-- Given passage --
····················

7. I have also carefully perused the record
of the caseand have no hesitation to observe that impugned judgment is speaking
one and elaborate which does not suffer from any illegality, gross
irregularity, infirmity, hence, it does not require any interference by this
Court. It is settled law that if a simple
circumstance creates reasonable doubt in a prudent mind about the guilt of the
accused, then he will be entitled to such benefit not as a matter of grace and
concession but as a matter of right. Reliance in this regard is placed on the cases
of TARIQ PERVEZ v. THE STATE(1995
SCMR 1345), MUHAMMAD SAEED v. THE STATE
(2008 P.Cr.L.J. 1752), GHULAM MURTAZA v.
THE STATE (2010 P.Cr.L.J. 461), MOHAMMAD MANSHA v. THE STATE (2018 SCMR
772).

····················

-- Data excerpts --
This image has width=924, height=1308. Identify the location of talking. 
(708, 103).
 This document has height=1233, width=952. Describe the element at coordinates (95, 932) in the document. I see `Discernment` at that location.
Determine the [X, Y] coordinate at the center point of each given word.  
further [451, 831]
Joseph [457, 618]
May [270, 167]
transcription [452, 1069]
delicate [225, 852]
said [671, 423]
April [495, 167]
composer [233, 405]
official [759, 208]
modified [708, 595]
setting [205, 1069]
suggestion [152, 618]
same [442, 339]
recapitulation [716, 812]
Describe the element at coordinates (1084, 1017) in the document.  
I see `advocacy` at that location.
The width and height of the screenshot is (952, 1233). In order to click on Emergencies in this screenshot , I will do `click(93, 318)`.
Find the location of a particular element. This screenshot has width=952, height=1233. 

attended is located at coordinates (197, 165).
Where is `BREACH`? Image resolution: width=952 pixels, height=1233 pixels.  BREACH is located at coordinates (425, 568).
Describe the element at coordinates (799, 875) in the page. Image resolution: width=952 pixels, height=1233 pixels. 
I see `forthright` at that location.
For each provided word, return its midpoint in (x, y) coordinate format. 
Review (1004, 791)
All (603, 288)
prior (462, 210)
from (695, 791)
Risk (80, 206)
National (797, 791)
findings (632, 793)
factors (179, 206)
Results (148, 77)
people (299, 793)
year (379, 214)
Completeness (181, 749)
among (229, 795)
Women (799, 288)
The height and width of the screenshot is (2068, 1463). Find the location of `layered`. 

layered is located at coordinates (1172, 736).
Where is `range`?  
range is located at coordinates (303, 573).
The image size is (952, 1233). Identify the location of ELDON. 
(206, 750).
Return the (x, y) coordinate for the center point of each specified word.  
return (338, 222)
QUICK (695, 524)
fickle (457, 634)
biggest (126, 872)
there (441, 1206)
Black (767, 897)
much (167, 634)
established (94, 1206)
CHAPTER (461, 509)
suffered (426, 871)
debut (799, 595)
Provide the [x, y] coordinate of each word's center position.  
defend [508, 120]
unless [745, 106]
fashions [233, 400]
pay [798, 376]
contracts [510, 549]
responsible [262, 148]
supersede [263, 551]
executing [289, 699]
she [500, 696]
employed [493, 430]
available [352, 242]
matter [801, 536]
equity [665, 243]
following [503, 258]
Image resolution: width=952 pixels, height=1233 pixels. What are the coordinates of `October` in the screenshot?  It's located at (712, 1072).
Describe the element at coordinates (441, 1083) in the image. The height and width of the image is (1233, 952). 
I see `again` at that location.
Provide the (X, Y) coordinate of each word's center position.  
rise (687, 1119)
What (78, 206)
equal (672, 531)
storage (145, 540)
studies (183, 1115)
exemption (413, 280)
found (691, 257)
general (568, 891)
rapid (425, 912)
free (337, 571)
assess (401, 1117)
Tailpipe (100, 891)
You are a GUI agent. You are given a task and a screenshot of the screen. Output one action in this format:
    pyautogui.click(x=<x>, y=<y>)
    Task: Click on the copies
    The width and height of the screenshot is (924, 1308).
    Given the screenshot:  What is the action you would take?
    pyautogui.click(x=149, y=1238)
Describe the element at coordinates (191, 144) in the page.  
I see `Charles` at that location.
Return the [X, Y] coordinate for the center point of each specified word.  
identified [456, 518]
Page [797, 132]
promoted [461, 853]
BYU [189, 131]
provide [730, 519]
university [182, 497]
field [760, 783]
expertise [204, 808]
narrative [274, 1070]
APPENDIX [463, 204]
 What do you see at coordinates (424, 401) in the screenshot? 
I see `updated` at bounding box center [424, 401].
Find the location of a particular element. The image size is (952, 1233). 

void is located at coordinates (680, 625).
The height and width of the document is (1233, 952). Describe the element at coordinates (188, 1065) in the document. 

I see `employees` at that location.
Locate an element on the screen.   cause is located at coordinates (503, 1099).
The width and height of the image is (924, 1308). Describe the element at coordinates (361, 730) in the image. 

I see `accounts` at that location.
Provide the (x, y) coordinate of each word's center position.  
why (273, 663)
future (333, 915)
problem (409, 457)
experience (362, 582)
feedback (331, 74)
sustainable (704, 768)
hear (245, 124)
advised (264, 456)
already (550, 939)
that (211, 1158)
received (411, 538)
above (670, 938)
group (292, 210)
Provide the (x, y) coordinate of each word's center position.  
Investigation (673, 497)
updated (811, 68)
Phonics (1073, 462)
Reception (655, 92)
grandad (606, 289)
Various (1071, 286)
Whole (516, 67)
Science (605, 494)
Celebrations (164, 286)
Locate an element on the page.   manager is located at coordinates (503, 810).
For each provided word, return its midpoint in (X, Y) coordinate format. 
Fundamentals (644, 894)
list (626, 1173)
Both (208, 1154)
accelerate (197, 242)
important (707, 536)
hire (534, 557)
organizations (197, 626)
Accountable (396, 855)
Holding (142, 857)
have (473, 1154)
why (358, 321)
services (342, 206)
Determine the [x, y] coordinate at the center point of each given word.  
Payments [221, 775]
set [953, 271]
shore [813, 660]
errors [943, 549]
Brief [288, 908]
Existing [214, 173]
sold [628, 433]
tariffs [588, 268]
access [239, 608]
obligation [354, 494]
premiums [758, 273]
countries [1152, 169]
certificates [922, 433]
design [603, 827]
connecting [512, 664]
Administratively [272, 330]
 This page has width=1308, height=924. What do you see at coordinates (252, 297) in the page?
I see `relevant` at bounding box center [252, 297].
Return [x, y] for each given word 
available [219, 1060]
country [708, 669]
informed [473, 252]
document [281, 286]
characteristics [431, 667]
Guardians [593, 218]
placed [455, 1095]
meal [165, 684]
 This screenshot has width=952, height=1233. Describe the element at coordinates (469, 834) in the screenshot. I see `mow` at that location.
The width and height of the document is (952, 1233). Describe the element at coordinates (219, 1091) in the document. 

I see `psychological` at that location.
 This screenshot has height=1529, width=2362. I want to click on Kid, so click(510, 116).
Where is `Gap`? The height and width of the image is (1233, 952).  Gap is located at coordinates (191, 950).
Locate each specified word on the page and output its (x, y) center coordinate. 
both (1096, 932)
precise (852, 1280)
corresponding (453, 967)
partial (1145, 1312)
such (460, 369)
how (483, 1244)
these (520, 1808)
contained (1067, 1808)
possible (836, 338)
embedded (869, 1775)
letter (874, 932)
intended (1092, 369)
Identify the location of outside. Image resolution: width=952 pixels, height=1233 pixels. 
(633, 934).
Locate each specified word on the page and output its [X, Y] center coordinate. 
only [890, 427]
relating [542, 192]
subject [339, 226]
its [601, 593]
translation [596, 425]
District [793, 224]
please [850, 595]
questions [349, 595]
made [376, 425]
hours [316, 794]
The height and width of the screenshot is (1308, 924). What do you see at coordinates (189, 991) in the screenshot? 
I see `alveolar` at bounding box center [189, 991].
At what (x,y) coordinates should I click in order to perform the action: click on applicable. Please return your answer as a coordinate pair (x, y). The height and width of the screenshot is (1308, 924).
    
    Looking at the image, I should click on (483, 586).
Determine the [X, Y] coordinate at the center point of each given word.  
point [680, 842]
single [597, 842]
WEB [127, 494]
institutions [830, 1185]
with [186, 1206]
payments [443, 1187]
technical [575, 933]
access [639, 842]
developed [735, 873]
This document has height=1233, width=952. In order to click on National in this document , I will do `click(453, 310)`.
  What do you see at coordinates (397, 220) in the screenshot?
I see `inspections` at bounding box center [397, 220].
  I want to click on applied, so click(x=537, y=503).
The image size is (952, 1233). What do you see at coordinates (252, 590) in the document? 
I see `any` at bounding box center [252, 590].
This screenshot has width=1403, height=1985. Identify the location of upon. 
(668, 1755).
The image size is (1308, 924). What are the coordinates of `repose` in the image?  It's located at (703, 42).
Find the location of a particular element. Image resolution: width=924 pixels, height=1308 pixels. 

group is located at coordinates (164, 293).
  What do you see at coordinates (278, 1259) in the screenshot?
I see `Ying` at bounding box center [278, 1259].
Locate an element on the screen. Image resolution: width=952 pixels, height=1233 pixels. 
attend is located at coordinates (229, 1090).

····················

-- Directions for this task --
Say whether each statement agrees with the court excerpt: (a) the court found that the impugned judgment needs its interference, (b) an accused gets the benefit of reasonable doubt as a matter of right, (c) the case GHULAM MURTAZA v. THE STATE is cited from 2010. Answer yes or no for each and quote the deciding words. The rows aren't needed for this.

-- Task output --
(a) No: "it does not require any interference by this Court"
(b) Yes: "not as a matter of grace and concession but as a matter of right"
(c) Yes: "GHULAM MURTAZA v. THE STATE (2010 P.Cr.L.J. 461)"